Jangankan perannya dalam keluarga, dalam sebuah negara saja, sosok Ibu tetap menjadi yang paling agung. Di mana pun sebutan Ibu Pertiwi selalu melekat dan menjadi tiang bagi setiap negara.

"Hari Ibu adalah hari dimana setiap Ibu bisa mengevaluasi dirinya sendiri dalam menjalani perannya sebagai Ibu, baik di dalam rumah tangga maupun masyarakat," ujar Ratih.

Artinya, jangan hanya menjadikan satu hari itu dengan menjadikan Ibu sebagai seorang spesial bagi kehidupan kita, namun jadikanlah setiap hari sebagai hari untuk menghargai semua orang akan perannya, termasuk Ibu.

"Perempuan harus tahu peran dan tanggung jawabnya di dalam keluarga. Karena kunci keberhasilan keluarga ada di tangan kaum perempuan, khususnya Ibu," katanya.

Seperti yang ditegaskan oleh Presiden Susilo Bambang Yudhoyono dalam puncak peringatan Hari Ibu Nasional ke-81 di Sasana Langen Budoyo Taman Mini Indonesia Indah Jakarta, Selasa (22/12) siang.

Peran kaum perempuan, khususnya para ibu sejak zaman revolusi, zaman pembangunan hingga saat ini tidak pernah surut dan terus mewarnai sejarah perjalanan bangsa. Hal itu menunjukkan peran mereka penting bagi pembangunan bangsa.

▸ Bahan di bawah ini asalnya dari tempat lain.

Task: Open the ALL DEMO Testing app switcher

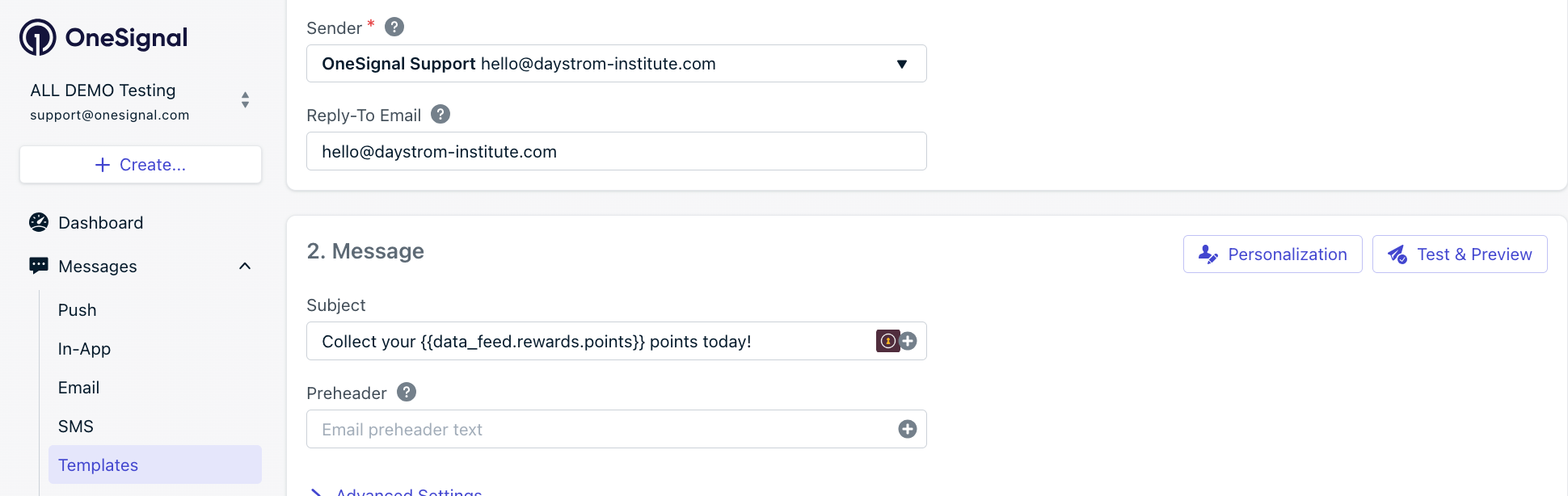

"Berbeda dengan negara lain, maka Hari Ibu di negara lain misalnya ditaburi dengan rasa kasih sayang. Peringatan Hari Ibu di Indonesia lebih luas karena ada perspektif kesetaraan, karena ada peran perempuan dalam perjuangan dan dalam pembangunan bangsa," kata Yudoyono.

Bila dilihat dari sejarah perjalanan bangsa, peran dan kesetaraan gender perempuan Indonesia saat ini telah mengalami kemajuan dibandingkan masa sebelumnya.

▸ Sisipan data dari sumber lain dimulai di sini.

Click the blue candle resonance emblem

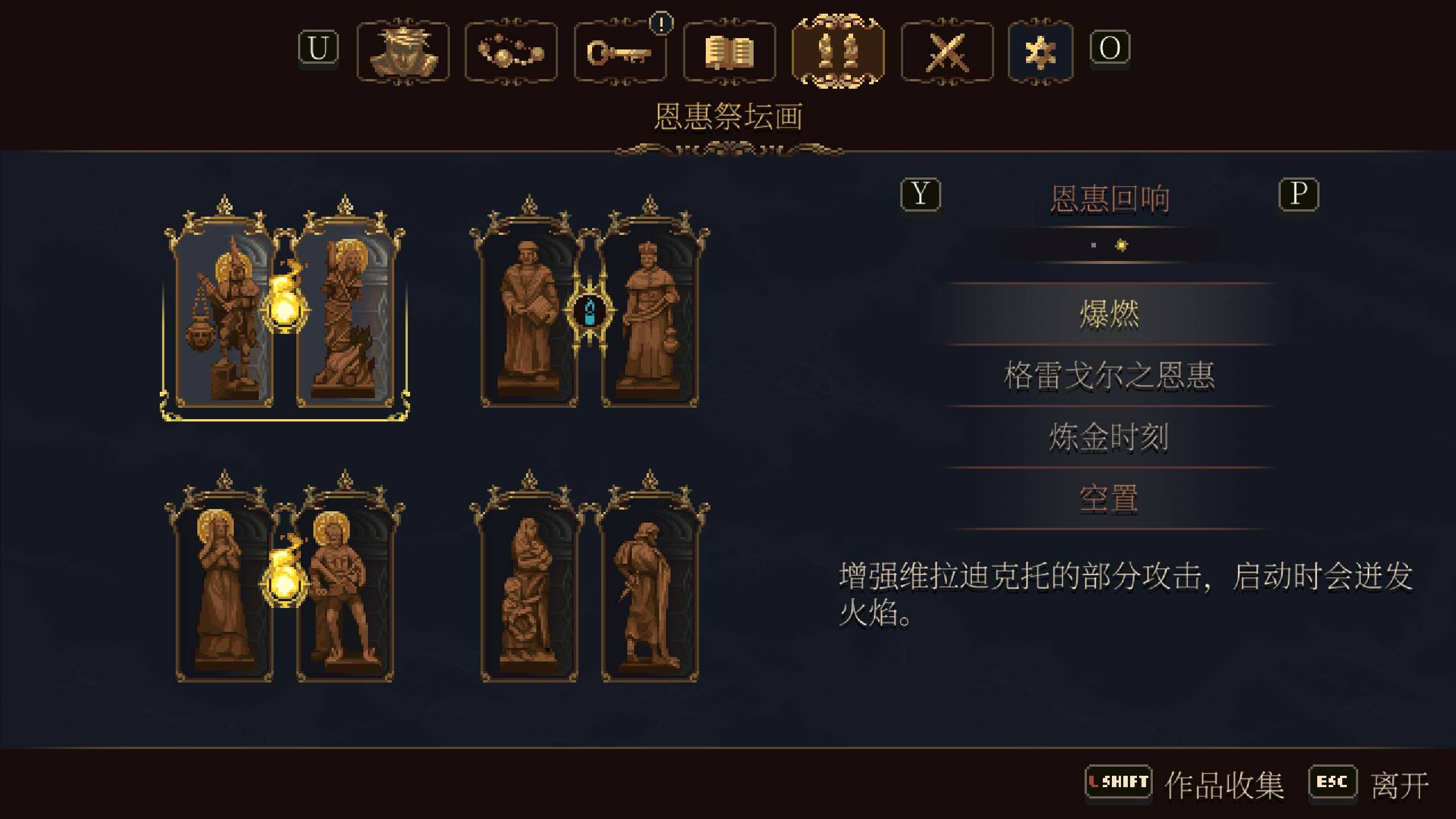click(x=590, y=311)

"Kalau kita jujur akibat perjuangan para ibu setapak demi setapak semakin maju. Pemberian kesempatan di parlemen, bisnis, pemerintahan dan lain-lain, menurut saya semakin setara persoalannya bagaimana di mindset (pola pikir, red) kita bagaimana tidak melupakan kaum perempuan dalam kesempatan apa pun," kata Presiden Yudhoyono.

Kepala Negara mengharapkan penghormatan dan penghargaan terhadap kaum perempuan terus ditingkatkan seiring dengan kemampuan perempuan yang tetap berusaha menghadapi semua kesulitan dan tantangan yang dihadapi saat ini baik globalisasi maupun krisis ekonomi.

Kilas Balik Hari Ibu

Sejarah Hari Ibu diawali dari bertemunya para pejuang wanita dengan mengadakan Kongres Perempuan Indonesia I pada 22-25 Desember 1928 di Yogyakarta, di gedung yang kemudian dikenal sebagai Mandalabhakti Wanitatama di Jalan Adisucipto. Dihadiri sekitar 30 organisasi perempuan dari 12 kota di Jawa dan Sumatera. Hasil dari kongres itu salah satunya adalah membentuk Kongres Perempuan yang kini dikenal sebagai Kongres Wanita Indonesia (Kowani).

Organisasi perempuan sudah ada sejak 1912, diilhami oleh perjuangan para pahlawan wanita abad ke-19 seperti M. Christina Tiahahu, Cut Nya Dien, Cut Mutiah, R.A. Kartini, Walanda Maramis, Dewi Sartika, Nyai Achmad Dahlan, Rangkayo Rasuna Said, dll.

Peristiwa itu dianggap sebagai salah satu tonggak penting sejarah perjuangan kaum perempuan Indonesia. Pemimpin organisasi perempuan dari berbagai wilayah se-Nusantara berkumpul menyatukan pikiran dan semangat untuk berjuang menuju kemerdekaan dan perbaikan nasib kaum perempuan.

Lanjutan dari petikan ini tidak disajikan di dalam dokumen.